* What is required
Take the entries below and write them out exactly, with each picture removed.

Collected data entries:
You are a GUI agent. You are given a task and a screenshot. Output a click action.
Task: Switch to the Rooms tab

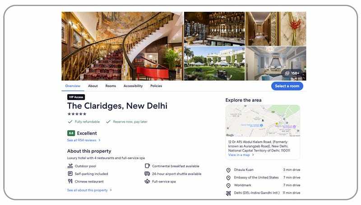111,86
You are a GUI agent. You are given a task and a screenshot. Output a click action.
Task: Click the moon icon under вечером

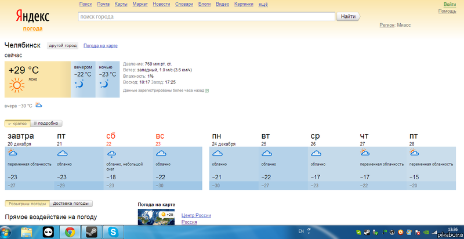(x=79, y=85)
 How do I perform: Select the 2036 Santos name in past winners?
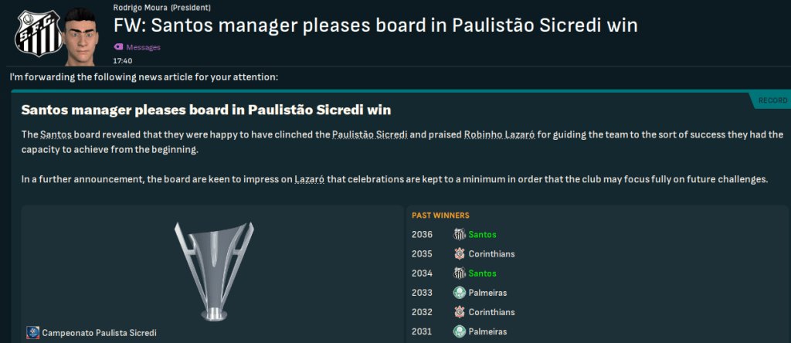tap(482, 234)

* Response to this exercise
You are a GUI agent. You are given a task and a screenshot. Output a click action.
Task: Switch to the Rooms tab

111,86
You are a GUI agent. You are given a task and a screenshot. Output a click action.
Task: Click the moon icon under вечером

(x=79, y=85)
 How do I perform: Select the 2036 Santos name in past winners?
tap(482, 234)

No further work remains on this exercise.